-------- TEXTO DE LECTURA --------
Quito. (Pablo Sanmartín Rodríguez).- La Fundación FIDAL, el Concurso de Excelencia Educativa y el Foro Permanente de Exministros de Educación organizaron en Quito el conversatorio “Perspectivas educativas 2026”, un espacio de análisis y reflexión orientado a examinar los principales retos y oportunidades del sistema educativo ecuatoriano frente a los desafíos del contexto actual.
El encuentro reunió a cerca de 50 participantes, entre autoridades, docentes, jóvenes y expertos en educación, y fue moderado por Claudia Arteaga, directora ejecutiva de FIDAL. El panel contó con la participación de los exministros de Educación Rosalía Arteaga, Freddy Peñafiel, Monserrat Creamer y Daniel Calderón, quienes aportaron diversas miradas desde la experiencia en la gestión pública y académica.
El eje central del diálogo giró en torno al uso de la inteligencia artificial en la educación, planteado desde la interrogante: ¿enemigo o aliado? En un escenario marcado por la acelerada digitalización, los ponentes coincidieron en que la IA constituye una herramienta con alto potencial, siempre que su aplicación esté guiada por criterios pedagógicos, pensamiento crítico y principios éticos.
-------- LISTADO DE DATOS --------
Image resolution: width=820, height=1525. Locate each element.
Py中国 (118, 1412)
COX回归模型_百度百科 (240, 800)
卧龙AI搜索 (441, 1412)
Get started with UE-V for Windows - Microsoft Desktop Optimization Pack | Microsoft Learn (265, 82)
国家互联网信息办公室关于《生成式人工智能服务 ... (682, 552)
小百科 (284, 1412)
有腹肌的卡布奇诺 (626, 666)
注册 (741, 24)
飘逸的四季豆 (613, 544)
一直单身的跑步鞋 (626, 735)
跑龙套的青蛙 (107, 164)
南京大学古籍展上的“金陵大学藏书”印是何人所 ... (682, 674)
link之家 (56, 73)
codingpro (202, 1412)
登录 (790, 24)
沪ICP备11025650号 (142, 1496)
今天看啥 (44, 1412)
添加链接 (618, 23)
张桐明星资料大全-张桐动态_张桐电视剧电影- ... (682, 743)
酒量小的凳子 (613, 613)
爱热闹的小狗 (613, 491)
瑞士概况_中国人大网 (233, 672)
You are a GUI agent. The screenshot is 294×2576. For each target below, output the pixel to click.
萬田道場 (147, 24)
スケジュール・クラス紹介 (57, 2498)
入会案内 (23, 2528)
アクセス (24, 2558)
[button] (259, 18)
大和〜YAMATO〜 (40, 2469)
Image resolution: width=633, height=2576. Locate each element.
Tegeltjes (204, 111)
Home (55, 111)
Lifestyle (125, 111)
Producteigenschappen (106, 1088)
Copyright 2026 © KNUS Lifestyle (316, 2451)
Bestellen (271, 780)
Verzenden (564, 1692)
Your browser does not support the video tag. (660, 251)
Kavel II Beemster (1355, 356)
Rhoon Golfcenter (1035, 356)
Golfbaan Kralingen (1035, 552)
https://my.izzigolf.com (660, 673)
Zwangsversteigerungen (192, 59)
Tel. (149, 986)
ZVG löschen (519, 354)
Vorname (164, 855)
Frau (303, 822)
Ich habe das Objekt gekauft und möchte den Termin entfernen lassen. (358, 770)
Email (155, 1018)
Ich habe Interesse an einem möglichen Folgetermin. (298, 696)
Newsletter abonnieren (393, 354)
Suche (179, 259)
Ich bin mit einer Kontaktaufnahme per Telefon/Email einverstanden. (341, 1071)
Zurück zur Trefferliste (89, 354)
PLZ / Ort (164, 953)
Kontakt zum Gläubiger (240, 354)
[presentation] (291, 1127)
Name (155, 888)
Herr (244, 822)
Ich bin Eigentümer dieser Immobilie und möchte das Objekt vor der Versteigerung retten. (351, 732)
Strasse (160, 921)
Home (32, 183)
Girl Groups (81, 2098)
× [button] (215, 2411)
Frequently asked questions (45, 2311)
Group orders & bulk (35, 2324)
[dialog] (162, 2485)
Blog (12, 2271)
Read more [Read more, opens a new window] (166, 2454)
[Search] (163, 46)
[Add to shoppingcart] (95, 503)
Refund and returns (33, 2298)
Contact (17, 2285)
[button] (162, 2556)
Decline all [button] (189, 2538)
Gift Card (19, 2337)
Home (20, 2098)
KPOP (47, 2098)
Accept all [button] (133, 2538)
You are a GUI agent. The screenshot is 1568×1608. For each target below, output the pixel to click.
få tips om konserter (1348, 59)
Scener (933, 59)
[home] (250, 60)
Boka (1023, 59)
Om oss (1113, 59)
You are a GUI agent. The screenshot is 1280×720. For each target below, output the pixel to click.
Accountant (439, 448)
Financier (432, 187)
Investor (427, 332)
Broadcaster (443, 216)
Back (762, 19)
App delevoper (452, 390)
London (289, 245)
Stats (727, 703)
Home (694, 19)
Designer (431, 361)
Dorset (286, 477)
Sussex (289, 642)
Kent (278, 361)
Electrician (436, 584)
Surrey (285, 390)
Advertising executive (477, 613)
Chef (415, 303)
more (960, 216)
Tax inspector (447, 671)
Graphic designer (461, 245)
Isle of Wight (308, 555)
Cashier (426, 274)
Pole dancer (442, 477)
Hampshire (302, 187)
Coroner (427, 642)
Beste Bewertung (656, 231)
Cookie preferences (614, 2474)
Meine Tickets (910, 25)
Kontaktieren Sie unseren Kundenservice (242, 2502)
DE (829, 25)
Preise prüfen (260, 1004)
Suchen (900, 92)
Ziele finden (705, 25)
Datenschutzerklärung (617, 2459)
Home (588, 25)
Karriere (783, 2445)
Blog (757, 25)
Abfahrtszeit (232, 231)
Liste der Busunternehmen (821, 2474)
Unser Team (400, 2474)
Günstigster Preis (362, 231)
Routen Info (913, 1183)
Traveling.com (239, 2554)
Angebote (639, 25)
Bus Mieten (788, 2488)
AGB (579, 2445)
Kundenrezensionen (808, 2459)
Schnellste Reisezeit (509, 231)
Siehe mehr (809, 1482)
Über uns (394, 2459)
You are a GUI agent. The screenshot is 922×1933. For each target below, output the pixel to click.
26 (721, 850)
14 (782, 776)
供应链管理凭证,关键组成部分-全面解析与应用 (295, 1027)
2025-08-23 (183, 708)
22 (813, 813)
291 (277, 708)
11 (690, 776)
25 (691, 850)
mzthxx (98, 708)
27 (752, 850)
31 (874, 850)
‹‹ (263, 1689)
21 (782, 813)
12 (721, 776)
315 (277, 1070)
--------
CONSIGNA 1
Reproduzca el tramo del texto de lectura que va desde "Quito. (Pablo Sanmartín" hasta "pública y académica.", rebautizando "conversatorio" como "coloquio".
CONSIGNA 2
Según el texto de lectura, ¿quién moderó el encuentro?
Los ítems constituyen un material aparte, independiente del texto de lectura.

SOLUCIÓN 1
Quito. (Pablo Sanmartín Rodríguez).- La Fundación FIDAL, el Concurso de Excelencia Educativa y el Foro Permanente de Exministros de Educación organizaron en Quito el coloquio “Perspectivas educativas 2026”, un espacio de análisis y reflexión orientado a examinar los principales retos y oportunidades del sistema educativo ecuatoriano frente a los desafíos del contexto actual.
El encuentro reunió a cerca de 50 participantes, entre autoridades, docentes, jóvenes y expertos en educación, y fue moderado por Claudia Arteaga, directora ejecutiva de FIDAL. El panel contó con la participación de los exministros de Educación Rosalía Arteaga, Freddy Peñafiel, Monserrat Creamer y Daniel Calderón, quienes aportaron diversas miradas desde la experiencia en la gestión pública y académica.

SOLUCIÓN 2
Claudia Arteaga, directora ejecutiva de FIDAL.